• DATA EXTRACTS
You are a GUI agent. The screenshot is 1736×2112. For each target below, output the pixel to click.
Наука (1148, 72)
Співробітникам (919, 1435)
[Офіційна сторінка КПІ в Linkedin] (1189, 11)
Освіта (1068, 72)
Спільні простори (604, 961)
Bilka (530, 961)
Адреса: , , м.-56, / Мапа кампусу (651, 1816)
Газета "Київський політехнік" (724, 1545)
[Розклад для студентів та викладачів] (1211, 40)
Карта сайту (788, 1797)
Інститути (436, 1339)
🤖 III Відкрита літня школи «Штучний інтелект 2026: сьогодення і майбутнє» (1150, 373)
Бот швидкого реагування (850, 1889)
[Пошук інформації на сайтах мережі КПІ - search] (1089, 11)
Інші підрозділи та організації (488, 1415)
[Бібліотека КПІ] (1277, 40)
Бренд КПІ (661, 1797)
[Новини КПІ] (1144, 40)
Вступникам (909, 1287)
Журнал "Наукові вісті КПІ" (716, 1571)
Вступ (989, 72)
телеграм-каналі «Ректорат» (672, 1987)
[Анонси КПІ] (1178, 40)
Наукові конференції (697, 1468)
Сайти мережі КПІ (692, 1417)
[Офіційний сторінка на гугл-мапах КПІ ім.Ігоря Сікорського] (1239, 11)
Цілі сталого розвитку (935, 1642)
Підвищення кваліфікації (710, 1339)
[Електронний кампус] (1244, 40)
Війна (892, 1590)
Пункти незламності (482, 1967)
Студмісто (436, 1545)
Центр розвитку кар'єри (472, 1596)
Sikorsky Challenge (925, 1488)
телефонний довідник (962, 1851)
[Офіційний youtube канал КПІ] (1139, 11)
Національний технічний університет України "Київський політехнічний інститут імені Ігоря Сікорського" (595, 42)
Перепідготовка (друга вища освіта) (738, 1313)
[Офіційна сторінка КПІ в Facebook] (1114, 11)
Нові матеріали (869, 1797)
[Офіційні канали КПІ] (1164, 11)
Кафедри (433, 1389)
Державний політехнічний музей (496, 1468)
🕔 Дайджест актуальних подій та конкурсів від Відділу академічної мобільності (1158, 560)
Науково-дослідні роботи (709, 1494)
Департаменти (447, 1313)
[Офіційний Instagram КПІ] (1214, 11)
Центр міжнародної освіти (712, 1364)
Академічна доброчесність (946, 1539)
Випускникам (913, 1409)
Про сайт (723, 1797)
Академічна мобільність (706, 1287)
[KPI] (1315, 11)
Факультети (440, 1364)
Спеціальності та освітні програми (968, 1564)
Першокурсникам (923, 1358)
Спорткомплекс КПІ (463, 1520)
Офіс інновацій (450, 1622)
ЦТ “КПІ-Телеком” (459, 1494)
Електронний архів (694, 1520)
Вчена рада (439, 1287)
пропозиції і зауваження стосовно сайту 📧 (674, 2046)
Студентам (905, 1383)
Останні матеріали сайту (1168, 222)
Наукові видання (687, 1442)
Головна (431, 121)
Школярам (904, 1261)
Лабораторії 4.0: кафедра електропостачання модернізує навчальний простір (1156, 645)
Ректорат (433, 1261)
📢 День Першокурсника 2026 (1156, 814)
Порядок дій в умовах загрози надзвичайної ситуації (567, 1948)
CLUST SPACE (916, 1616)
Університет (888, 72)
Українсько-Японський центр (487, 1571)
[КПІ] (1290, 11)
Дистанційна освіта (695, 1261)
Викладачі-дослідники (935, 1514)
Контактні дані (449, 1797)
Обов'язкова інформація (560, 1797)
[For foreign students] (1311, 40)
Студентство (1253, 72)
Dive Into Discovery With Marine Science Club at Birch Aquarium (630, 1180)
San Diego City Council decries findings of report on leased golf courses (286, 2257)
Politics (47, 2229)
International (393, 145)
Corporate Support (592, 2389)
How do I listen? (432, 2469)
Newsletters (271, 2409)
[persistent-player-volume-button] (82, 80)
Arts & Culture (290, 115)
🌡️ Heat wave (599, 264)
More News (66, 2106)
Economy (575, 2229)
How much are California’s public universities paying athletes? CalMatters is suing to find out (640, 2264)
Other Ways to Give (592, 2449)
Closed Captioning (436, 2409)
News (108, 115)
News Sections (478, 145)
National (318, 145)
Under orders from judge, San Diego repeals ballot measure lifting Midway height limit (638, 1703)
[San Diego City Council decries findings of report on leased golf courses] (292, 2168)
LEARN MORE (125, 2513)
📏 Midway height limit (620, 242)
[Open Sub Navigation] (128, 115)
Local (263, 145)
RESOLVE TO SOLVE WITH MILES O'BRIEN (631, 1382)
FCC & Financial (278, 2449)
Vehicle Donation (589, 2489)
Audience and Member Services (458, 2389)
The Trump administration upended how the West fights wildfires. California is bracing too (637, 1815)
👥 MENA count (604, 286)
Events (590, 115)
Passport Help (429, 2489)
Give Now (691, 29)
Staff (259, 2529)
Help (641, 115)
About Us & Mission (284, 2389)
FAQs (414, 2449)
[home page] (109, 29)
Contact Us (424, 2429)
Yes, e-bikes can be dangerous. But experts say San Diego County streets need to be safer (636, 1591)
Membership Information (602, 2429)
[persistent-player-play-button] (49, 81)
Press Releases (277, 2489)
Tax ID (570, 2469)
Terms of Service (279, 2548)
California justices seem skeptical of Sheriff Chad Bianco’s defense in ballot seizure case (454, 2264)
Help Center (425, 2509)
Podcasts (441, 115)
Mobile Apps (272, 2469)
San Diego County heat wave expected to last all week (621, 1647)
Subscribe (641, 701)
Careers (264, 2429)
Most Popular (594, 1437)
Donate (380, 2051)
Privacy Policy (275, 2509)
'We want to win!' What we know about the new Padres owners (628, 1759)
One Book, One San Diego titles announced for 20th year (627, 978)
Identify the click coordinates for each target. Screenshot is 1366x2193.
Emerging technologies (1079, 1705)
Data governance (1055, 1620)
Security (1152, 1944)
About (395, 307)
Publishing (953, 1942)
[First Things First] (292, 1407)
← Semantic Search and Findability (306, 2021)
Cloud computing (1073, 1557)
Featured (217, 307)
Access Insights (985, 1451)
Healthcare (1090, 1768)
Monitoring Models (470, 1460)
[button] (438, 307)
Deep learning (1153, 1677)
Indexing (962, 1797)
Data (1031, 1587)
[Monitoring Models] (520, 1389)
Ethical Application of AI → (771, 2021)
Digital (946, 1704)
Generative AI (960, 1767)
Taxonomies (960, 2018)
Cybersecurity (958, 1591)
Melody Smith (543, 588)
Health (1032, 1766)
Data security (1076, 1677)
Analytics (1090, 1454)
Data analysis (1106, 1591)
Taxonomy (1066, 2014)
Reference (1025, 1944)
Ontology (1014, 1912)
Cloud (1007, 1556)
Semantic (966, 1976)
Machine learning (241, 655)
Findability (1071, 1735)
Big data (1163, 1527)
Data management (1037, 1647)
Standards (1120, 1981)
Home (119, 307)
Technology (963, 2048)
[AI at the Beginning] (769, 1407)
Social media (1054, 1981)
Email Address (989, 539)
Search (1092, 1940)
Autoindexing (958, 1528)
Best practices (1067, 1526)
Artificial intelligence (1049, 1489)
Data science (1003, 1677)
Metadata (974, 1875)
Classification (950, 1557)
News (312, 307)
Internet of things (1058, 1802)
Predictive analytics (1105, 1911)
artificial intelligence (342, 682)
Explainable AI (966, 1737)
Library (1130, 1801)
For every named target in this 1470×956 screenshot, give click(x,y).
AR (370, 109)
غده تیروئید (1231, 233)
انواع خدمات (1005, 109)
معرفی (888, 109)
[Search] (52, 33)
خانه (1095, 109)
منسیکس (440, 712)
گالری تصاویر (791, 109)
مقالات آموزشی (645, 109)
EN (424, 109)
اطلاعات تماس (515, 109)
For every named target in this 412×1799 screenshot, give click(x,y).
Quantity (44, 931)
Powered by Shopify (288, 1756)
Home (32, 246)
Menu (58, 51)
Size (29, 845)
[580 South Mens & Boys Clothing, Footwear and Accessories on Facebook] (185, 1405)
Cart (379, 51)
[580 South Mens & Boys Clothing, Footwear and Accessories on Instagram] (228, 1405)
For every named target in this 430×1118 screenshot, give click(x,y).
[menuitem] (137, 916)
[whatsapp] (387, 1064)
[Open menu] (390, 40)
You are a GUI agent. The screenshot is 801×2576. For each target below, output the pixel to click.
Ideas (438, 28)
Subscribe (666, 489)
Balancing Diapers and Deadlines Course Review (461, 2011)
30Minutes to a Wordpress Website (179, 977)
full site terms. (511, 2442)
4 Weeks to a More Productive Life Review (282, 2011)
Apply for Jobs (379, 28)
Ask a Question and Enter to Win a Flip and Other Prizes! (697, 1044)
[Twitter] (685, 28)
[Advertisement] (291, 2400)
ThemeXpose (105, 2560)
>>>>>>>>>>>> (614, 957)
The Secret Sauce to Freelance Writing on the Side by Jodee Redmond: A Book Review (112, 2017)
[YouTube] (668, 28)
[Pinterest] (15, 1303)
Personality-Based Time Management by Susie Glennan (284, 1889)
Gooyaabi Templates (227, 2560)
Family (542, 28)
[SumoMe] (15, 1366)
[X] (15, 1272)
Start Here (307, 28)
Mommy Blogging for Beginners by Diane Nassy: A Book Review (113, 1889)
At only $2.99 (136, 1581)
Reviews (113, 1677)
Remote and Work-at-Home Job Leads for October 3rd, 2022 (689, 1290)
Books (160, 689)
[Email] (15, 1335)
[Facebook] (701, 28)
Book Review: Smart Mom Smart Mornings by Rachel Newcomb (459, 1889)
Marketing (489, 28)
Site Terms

• ABOUT THIS EXERCISE
Repeat, character for character, the lines of the material above from the line with "Офіс інновацій (450, 1622)" through the line with "Університет (888, 72)".

• ANSWER SECTION
Офіс інновацій (450, 1622)
ЦТ “КПІ-Телеком” (459, 1494)
Електронний архів (694, 1520)
Вчена рада (439, 1287)
пропозиції і зауваження стосовно сайту 📧 (674, 2046)
Студентам (905, 1383)
Останні матеріали сайту (1168, 222)
Наукові видання (687, 1442)
Головна (431, 121)
Школярам (904, 1261)
Лабораторії 4.0: кафедра електропостачання модернізує навчальний простір (1156, 645)
Ректорат (433, 1261)
📢 День Першокурсника 2026 (1156, 814)
Порядок дій в умовах загрози надзвичайної ситуації (567, 1948)
CLUST SPACE (916, 1616)
Університет (888, 72)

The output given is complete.